Bone Tomahawk (2015)
7/10
Bone Tomahawk doesn't really capture the essence that causes horror or western audiences to swoon
5 November 2015
A western-horror hybrid film made on an independent film budget is next to unheard of until now. Bone Tomahawk is a chill inducing film.

Paying homage to the old westerns of the 1950's and 1960's, Bone Tomahawk is about an honest law abiding sheriff who embarks on a mission with his deputy, an injured cowboy and a gunslinger to rescue three people kidnapped, one of which is the town doctor and the cowboy's wife. What ensues is a journey akin to a John Ford epic, focused on the gore and savagery of that time.

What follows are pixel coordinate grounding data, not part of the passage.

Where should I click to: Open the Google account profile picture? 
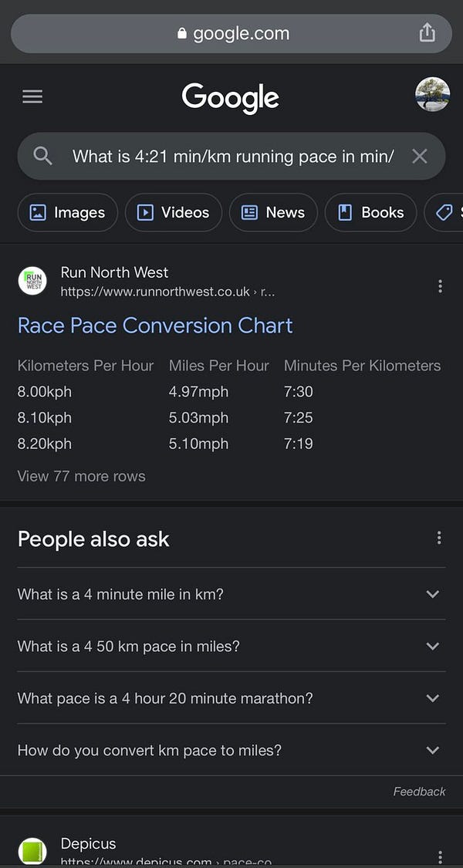click(x=433, y=95)
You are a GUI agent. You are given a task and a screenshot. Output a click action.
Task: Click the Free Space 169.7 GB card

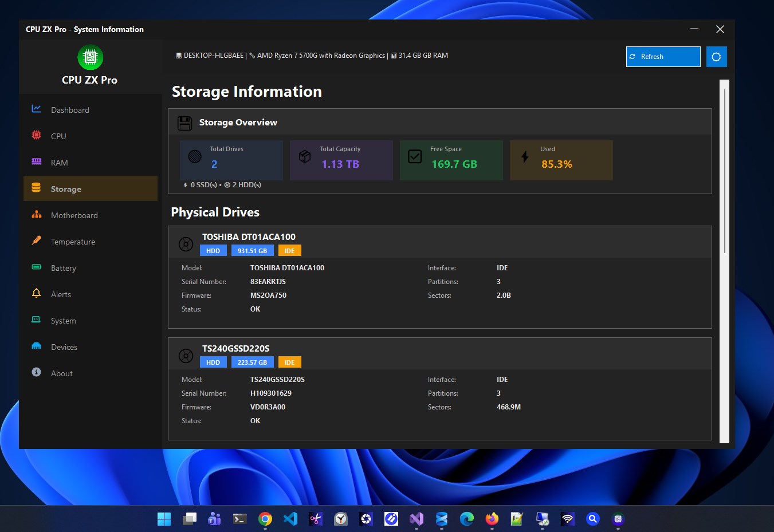[451, 160]
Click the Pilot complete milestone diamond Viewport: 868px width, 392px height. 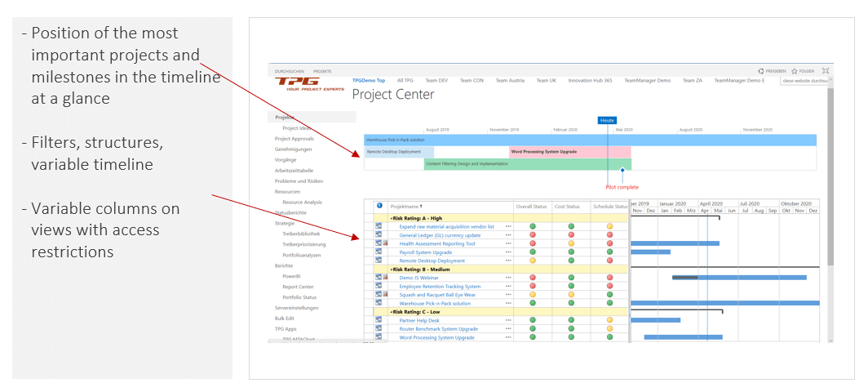(x=622, y=170)
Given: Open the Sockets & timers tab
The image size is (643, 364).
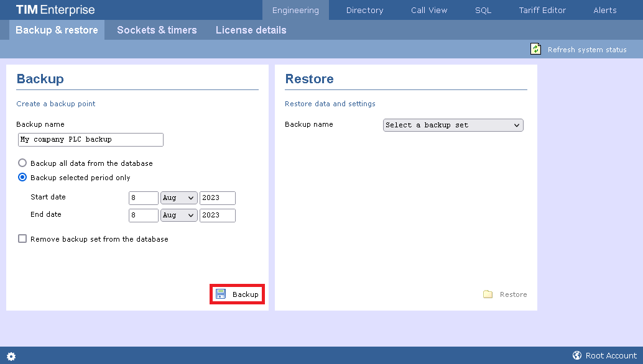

There is a scene in The Searchers that still strikes and petrifies me to this day. It is in the near beginning when Ethan Edwards (John Wayne) returns to his family's home and must inspect the damage done by the invading Comanches. Outside of the blazing home there is a shrouded hut, in it he discovers the fate of his beloved Martha, the horror of which beyond anything we can imagine. The camera stays outside the door, not daring to pass the threshold. His nephew clamors to see what is inside, using all his might to get past Ethan. Bone Tomahawk uses that moment, but instead lets you push past Ethan and bathe yourself in all the grotesque viciousness unleashed.

Writer and director S. Craig Zahler uses much more than this moment to imitate a classic John Ford western. First there is the medley of characters, all of which have been clearly marked out by Ford films in the past. Then there is the way in which this motley group of characters band together, against horrible odds, to save their friends and loved ones from unspeakable evil. While on paper, Bone Tomahawk seems to fit the western bill, it misses the heart and soul we as an audience discovered along the journey with these characters and jumps right to a brutal conclusion.

And what a barbaric conclusion it is. I am a horror buff who relishes in fictional carnage and I was squirming with all my might to not look away at the severity of the scenes. Most of the gore is contained within the final third of the film, and is highly advised against for the faint of heart, a warning I rarely make.

As a hybrid film, it certainly fits in both milieus. It is also that which prevents it from shining in either. People watch westerns not for the gunslinging shoot-outs but because they yearn for the simpler time when there were strong sheriffs and gruff bad guys and a search for right or wrong. The characters were fully formed and interesting, a beacon of truth in self. People watch horrors because they want to be scared, they want to face that which terrifies them to their bones and feel the catharsis of surviving. Bone Tomahawk doesn't really do or have either of these things, but is daring nonetheless.

As a first film, it is a commendable undertaking and accomplishment for S. Craig Zahler, especially on a budget of near minuscule size at $1.8 million. I wish the film had more of a core to it in regards to the characters and the group dynamic – and at 132 minutes, it had the time, just not the meritorious material.